If a record holds a picture, leave the picture out and copy everything else exactly.
##########
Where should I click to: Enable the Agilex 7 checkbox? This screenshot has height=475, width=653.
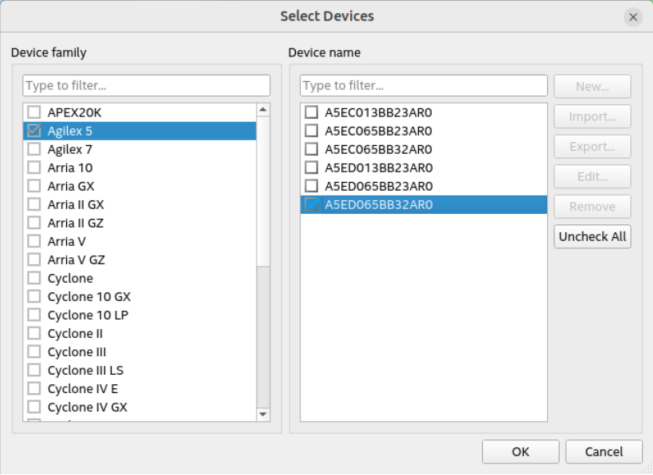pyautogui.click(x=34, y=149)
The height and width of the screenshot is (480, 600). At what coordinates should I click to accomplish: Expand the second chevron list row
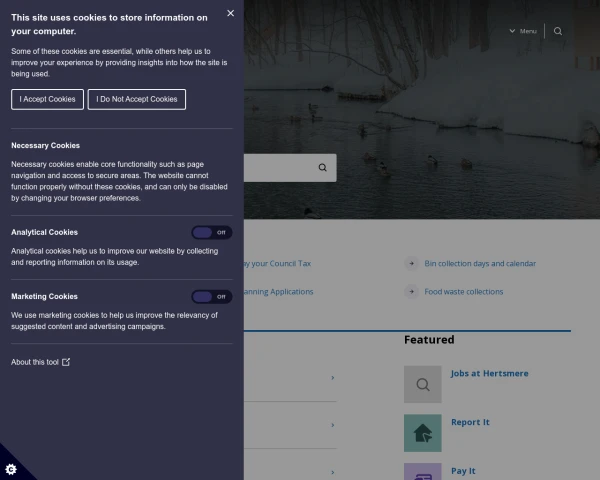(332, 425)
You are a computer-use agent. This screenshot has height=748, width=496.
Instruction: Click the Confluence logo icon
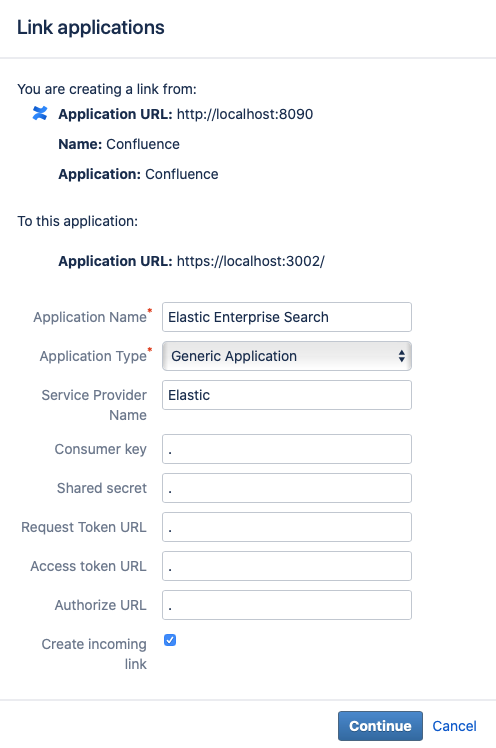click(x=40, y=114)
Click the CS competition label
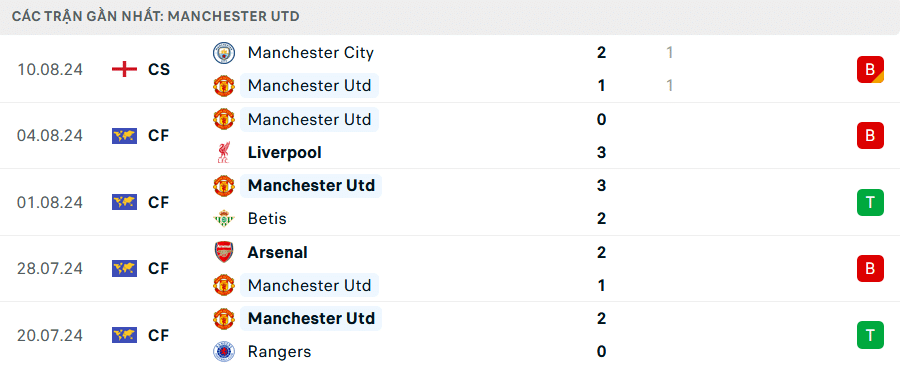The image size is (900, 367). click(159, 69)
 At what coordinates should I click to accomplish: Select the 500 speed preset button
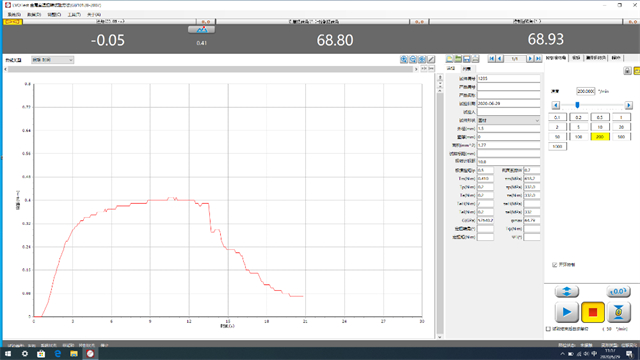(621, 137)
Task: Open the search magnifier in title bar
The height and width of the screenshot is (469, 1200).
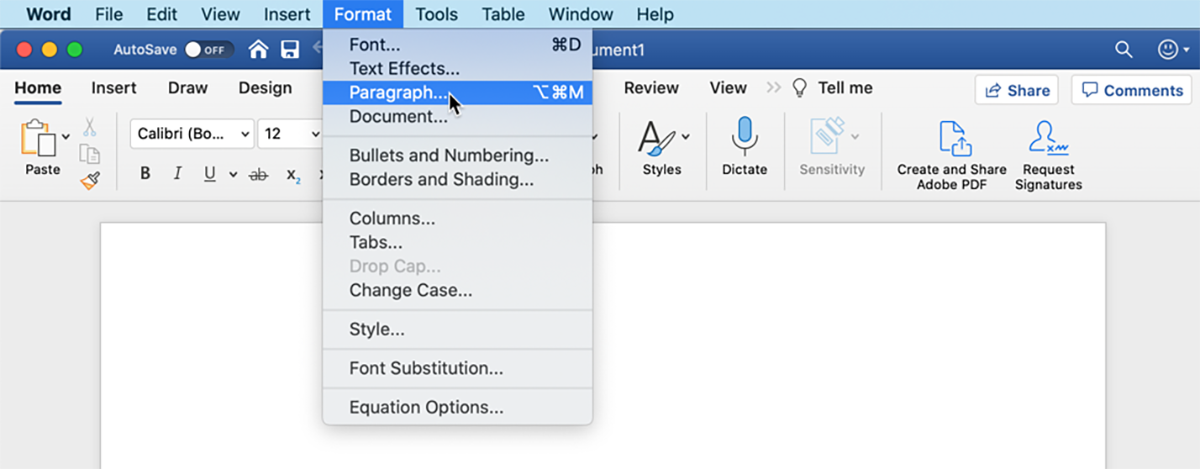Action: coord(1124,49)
##########
(EXERCISE RESULT):
Where should I click to: Enable the Agilex 7 checkbox? This screenshot has height=475, width=653.
pyautogui.click(x=34, y=149)
The height and width of the screenshot is (480, 600). At what coordinates should I click to accomplish: Expand the second chevron list row
(332, 425)
You are a computer-use agent. This screenshot has height=748, width=496.
Instruction: Click the Confluence logo icon
click(x=40, y=114)
Click the CS competition label
The image size is (900, 367). click(159, 69)
 At what coordinates should I click to accomplish: Select the 500 speed preset button
(621, 137)
Task: Open the search magnifier in title bar
The height and width of the screenshot is (469, 1200).
Action: coord(1124,49)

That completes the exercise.